Barbie Makes the Cover of Sports Illustrated
Barbie is unapologetic, or so says the marketing minds at Mattel, the makers of Barbie, and Sports Illustrated. The upcoming Sports Illustrated swimsuit issue features Barbie on the front cover of 1,000 limited-edition copies. To boot, Mattel is making a limited-edition Sports Illustrated Barbie. Call me crazy, but who are they marketing to?
The campaign pushes the idea of being unapologetic for being Barbie, which I guess means being a doll with ridiculously impossible proportions for a body. But I don’t know many little girls or boys who pick up Sports Illustrated’s swimsuit issue, and I don’t think many little girls (or boys) care if there’s a limited edition Sports Illustrated Barbie doll, so this one is clearly a marketing tool for adults, but I just don’t get it.
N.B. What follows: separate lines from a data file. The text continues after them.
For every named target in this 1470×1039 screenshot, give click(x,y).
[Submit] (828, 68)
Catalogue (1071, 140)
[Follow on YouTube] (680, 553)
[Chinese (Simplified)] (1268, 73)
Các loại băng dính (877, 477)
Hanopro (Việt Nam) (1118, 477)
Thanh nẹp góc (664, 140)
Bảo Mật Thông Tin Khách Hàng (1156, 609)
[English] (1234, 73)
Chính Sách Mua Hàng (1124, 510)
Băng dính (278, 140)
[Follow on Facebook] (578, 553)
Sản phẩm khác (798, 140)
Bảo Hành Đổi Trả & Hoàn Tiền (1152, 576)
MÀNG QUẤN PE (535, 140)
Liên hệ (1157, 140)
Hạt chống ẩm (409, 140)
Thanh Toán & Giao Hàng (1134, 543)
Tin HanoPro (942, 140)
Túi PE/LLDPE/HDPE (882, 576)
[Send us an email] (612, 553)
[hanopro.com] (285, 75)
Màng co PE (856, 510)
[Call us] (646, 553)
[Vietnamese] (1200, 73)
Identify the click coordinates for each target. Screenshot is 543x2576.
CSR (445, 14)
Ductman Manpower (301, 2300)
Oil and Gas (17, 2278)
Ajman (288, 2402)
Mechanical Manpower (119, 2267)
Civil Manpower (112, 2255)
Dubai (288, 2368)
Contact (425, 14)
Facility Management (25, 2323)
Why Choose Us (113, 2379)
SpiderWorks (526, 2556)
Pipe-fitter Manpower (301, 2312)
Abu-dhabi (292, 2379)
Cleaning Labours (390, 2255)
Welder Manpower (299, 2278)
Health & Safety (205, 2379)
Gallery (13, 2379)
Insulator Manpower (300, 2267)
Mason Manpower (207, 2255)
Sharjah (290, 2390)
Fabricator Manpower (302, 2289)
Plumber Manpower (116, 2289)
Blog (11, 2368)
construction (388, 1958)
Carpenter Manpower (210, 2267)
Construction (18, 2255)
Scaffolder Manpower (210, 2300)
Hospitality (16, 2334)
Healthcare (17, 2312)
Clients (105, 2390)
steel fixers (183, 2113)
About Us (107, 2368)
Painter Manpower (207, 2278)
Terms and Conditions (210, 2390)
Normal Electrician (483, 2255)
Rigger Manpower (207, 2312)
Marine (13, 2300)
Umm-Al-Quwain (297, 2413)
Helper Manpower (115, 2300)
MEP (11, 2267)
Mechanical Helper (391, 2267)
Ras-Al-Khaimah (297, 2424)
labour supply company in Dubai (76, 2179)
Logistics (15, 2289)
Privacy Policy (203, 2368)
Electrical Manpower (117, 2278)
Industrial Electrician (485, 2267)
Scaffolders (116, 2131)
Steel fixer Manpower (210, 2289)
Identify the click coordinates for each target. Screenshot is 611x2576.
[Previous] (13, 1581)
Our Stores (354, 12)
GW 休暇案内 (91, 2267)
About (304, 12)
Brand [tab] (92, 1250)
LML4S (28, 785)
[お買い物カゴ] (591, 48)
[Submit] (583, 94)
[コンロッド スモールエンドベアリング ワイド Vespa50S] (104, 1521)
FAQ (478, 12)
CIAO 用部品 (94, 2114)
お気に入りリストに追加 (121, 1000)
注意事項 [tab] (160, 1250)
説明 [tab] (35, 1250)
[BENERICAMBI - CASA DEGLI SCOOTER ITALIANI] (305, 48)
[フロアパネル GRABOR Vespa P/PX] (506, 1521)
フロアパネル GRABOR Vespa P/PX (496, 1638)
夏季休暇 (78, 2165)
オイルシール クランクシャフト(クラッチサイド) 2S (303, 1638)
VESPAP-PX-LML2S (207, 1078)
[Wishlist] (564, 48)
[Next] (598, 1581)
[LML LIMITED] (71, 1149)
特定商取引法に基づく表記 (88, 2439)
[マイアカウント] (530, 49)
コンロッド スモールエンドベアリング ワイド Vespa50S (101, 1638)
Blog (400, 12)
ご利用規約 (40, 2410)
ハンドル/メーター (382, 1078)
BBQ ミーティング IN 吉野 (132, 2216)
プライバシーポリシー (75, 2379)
Of course controversy is brewing over the cover and what it suggests about body image. I guess they are suggesting that models should also be unapologetic if they have completely unrealistic body proporitions, and Sports Illustrated should be unapologetic about all the airbrushing it does to make the models look so stunning in those barely-there swimsuits.
It certainly doesn’t help young girls or any woman feel great, but I don’t really think any woman is trying to compare herself to Barbie and I hope the mommas of the world teach their little girls to love themselves for more than long locks and long legs.
If you care, Target is selling the limited-edition Barbies. Personally I think this a really weird attempt to get people to buy more Barbies and more Sports Illustrated copies. Were either of these companies hurting for sales? If you have better insight into how this campaign works to help anybody, please share.